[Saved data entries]

<<<<

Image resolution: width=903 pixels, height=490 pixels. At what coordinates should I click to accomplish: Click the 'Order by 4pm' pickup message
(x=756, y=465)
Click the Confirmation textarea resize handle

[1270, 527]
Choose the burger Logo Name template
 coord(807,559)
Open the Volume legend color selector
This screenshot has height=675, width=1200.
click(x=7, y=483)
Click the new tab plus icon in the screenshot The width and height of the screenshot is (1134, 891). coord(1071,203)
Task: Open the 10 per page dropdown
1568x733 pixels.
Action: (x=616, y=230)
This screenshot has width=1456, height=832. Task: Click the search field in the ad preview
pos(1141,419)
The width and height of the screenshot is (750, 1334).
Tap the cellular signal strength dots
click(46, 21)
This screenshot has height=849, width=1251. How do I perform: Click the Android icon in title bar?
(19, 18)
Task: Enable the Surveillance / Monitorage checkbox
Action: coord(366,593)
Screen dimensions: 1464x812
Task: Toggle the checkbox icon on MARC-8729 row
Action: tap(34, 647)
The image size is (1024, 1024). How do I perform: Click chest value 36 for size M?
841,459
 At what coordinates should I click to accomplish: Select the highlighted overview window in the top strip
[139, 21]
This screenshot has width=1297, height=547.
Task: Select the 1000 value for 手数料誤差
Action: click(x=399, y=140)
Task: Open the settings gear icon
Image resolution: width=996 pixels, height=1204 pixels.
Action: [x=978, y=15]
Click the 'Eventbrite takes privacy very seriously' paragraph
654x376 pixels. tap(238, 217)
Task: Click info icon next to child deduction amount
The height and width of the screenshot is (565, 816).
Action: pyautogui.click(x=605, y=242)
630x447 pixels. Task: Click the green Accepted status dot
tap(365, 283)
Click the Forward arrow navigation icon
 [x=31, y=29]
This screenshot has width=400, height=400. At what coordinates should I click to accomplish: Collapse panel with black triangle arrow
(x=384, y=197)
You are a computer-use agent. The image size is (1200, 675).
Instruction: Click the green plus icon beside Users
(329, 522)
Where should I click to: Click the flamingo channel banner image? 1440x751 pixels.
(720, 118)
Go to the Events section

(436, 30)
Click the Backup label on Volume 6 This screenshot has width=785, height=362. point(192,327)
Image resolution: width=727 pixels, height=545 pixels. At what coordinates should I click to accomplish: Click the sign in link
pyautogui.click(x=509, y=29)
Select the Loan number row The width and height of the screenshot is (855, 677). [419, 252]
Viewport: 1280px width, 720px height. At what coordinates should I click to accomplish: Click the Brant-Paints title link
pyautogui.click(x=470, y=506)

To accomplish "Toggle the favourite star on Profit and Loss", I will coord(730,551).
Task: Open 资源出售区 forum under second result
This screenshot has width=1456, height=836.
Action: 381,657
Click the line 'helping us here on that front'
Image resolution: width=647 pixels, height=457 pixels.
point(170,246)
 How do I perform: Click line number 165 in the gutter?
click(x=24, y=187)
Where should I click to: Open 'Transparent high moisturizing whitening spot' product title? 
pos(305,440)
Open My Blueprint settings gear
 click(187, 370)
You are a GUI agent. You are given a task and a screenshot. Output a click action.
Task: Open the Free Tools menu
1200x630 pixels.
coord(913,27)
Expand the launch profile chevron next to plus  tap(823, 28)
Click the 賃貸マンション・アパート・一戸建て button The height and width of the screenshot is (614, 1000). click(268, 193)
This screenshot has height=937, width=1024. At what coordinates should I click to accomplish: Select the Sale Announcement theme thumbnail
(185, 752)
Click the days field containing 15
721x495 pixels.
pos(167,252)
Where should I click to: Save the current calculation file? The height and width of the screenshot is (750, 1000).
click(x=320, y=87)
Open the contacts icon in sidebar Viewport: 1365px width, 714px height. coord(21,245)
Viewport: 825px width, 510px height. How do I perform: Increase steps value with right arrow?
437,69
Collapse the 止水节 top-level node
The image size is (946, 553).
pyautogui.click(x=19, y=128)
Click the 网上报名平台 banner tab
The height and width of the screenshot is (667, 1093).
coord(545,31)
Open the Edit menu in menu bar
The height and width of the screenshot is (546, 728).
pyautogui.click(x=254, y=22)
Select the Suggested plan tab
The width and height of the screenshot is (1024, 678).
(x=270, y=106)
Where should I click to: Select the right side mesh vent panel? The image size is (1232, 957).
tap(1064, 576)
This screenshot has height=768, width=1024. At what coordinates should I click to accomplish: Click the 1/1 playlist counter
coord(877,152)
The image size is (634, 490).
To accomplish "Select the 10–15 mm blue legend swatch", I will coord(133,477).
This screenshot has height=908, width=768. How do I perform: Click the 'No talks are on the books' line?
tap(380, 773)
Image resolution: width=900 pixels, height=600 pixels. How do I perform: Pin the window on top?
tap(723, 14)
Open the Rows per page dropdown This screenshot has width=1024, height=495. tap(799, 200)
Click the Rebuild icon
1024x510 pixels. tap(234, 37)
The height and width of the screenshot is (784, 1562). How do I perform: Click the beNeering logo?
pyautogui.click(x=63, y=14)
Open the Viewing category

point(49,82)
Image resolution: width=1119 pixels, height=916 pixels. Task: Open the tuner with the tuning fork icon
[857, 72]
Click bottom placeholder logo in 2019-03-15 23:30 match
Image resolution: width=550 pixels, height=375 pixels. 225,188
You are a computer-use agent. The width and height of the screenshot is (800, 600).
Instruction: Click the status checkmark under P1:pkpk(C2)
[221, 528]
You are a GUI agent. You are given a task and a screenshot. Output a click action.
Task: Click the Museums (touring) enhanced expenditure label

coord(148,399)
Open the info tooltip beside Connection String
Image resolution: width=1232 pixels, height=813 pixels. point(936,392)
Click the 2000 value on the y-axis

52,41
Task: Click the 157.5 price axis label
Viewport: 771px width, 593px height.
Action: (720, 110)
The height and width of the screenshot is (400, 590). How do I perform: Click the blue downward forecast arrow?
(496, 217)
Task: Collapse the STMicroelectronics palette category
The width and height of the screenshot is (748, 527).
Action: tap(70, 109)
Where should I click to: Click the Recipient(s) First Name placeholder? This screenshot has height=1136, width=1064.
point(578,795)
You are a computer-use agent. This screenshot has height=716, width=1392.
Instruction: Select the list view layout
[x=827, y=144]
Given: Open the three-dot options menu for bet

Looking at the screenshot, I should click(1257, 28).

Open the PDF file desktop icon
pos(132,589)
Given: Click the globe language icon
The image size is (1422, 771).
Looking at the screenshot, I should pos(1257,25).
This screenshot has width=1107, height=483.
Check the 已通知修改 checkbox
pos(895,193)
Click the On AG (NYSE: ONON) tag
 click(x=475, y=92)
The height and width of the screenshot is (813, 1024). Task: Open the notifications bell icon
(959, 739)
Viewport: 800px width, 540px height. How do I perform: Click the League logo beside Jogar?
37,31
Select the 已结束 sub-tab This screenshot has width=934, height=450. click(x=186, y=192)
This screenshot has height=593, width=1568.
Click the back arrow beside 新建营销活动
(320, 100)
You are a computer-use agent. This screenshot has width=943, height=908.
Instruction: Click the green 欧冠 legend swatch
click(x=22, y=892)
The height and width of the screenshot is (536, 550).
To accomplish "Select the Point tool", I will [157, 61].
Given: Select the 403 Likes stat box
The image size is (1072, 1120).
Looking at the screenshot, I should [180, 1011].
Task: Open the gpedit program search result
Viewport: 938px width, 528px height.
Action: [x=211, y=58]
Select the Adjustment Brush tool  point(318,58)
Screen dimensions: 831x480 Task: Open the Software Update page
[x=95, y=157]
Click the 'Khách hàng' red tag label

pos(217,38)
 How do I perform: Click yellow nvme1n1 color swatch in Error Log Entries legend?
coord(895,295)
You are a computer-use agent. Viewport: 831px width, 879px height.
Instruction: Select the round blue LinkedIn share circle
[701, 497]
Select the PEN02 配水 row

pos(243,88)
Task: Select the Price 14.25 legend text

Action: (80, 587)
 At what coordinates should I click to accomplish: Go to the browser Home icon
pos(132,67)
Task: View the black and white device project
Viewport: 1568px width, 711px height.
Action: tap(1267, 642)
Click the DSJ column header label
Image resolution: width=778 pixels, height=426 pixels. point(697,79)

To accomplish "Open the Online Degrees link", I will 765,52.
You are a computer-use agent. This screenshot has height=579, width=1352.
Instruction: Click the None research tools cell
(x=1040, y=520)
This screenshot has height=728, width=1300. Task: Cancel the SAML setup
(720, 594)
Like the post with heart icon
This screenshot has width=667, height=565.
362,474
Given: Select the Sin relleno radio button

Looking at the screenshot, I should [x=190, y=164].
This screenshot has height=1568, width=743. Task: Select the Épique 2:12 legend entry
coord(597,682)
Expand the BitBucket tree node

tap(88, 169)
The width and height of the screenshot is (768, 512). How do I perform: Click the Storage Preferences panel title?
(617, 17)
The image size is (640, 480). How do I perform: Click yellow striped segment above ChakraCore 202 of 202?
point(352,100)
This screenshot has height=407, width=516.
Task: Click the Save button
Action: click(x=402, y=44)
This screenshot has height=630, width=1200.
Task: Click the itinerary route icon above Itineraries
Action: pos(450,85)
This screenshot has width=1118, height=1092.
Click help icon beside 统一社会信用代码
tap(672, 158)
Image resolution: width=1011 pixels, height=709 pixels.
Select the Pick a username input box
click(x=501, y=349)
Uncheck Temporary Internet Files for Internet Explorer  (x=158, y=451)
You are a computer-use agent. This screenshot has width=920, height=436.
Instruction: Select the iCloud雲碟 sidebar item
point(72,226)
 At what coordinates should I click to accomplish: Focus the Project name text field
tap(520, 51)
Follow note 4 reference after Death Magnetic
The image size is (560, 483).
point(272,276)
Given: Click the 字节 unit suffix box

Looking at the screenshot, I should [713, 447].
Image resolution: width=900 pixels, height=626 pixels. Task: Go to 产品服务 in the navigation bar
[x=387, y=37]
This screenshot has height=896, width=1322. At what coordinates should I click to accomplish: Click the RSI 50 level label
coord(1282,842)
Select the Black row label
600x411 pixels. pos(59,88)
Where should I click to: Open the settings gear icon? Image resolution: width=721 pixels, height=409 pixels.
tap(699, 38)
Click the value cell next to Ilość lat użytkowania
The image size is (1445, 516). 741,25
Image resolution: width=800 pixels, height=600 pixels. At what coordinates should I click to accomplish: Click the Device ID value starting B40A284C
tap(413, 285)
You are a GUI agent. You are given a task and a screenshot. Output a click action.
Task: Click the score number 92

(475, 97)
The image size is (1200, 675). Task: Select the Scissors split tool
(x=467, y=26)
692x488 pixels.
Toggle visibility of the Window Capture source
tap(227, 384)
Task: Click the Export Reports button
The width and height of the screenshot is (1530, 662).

>>>>

The answer must consist of every line from the entries that holds the string "will".

To accomplish "Toggle the favourite star on Profit and Loss", I will coord(730,551).
To accomplish "Select the 10–15 mm blue legend swatch", I will coord(133,477).
To accomplish "Select the Point tool", I will [157, 61].
To accomplish "Open the Online Degrees link", I will 765,52.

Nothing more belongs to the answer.